PROVIDED PASSAGE -
########

When I started taking lamotrigine, it didn’t just feel like some of the symptoms of bipolar were repressed. It felt like I was myself again for the first time in about 12 years. I can’t describe how amazing it was to be given back my life like that.
It was like I’d been drowning for all those years. I was constantly struggling against waves of utter despair and agonizing emotional pain. Finding the right medication was like being lifted back onto dry land… being able to walk, and breathe, and enjoy the sunshine again.
An unexpected side effect of getting my life back, is that it comes with all these memories.
When I was unwell I couldn’t connect with the past or the future. I couldn’t remember ever feeling better, or imagine things ever being different. And it was hard to have a sense of who I was. The intense despair was stronger than anything else. I felt like I was a terrible swirling darkness barely hidden under a human-shaped shell.
When I looked back on my childhood it was like remembering a movie I’d seen a long time ago. I didn’t remember actually being there. I could have told you a lot about my childhood because I had a lot of photographs, and because there were stories my parents kept telling. But it didn’t feel like me, it was just some girl in a photograph.
The memories are not at all profound, they are just random moments of childhood. But it feels so good to remember.
At primary school we could order lunch before school, and one of us would go and pick all the lunches up in a plastic crate and bring them back to the classroom. I often had a sausage roll and a caramel dairy food. I liked peeling the layers of pastry off the sausage roll and eating them first.
My favourite colour was opalescent. I wanted to be a volcanologist when I grew up.
At FRI (where my parents worked) some of the corridors opened out into this round room with a wooden pillar in the middle, and a sort of bench around the pillar. The room was all glass and wood and lino, so sounds reverberated. It was great for singing in, and there was a section of the bench that you could lift up and then drop with an almighty crash.

########

SUPPLIED ENTRIES -
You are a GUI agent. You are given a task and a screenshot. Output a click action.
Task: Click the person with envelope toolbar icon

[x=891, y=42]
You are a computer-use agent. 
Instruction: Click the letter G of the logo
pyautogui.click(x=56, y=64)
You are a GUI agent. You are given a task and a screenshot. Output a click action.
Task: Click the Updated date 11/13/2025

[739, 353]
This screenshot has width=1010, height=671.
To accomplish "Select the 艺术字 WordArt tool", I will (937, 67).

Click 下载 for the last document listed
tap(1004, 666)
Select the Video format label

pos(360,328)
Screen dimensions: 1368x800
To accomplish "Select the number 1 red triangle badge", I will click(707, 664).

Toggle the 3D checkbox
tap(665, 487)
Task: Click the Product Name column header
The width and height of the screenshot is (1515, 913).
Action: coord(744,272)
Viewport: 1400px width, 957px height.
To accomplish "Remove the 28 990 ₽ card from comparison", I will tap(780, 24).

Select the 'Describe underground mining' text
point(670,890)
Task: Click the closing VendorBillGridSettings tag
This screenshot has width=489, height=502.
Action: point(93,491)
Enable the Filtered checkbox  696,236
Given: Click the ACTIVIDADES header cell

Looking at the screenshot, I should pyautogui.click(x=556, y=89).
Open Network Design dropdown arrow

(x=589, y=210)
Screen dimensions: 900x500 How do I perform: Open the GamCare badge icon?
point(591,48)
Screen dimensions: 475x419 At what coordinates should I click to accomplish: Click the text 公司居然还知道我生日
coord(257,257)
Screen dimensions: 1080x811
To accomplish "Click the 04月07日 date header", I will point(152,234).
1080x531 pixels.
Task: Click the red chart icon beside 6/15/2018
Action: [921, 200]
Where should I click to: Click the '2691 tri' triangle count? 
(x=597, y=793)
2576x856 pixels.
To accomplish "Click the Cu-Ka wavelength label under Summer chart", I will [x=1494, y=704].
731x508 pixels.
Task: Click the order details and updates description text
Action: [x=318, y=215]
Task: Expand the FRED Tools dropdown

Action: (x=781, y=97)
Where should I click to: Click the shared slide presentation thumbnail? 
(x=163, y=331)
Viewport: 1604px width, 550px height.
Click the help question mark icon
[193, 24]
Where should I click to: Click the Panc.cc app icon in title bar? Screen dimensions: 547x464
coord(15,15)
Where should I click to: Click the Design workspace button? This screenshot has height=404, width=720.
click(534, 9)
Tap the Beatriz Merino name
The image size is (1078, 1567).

########

WORK TO COMPLETE - Write the next part of the essay about childhood memories returning after starting lamotrigine, beginning after the sentence that ends "drop with an almighty crash".

REPLY -
I remember the soft mossy grass of our lawn, and the ponga edging which had hollows where dolls could hide. I had a swing set, and I would spin around, twisting the chains, and then let go and spin back, jerkily, in the opposite direction. And sometimes my fingers got pinched in the chains.
We had chooks, and sometimes when I gathered the eggs they were still warm. And once, briefly, we had a pet lamb. When I fed him he would tug so hard at the bottle he almost pulled it out of my hands.
I loved brussels sprouts, and rolls made with grated carrot and cheese wrapped up in a lettuce leaf. When I was sick my mum made me celery soup, and jelly made with freshly squeezed orange juice (it didn’t taste like proper jelly, and it had pulpy bits in it). My dad made bread, and showed me how to poke the kneeded dough and see if it sprang back.
We had records of Bad Jelly the Witch, the Barrow Poets, and Peter and the Woolf. My parents helped me make a model volcano, and gave me a real microscope. I cut up bits of plants so I could look at the cells. They read me bedtime stories every night. My mum read me The World of Christopher Robin, and my dad read me The Hobbit.
In summer I could dance under the sprinkler to cool down.
We had a greengage tree in the garden. I remember eating the greengages – they were so green and sticky and so sweet.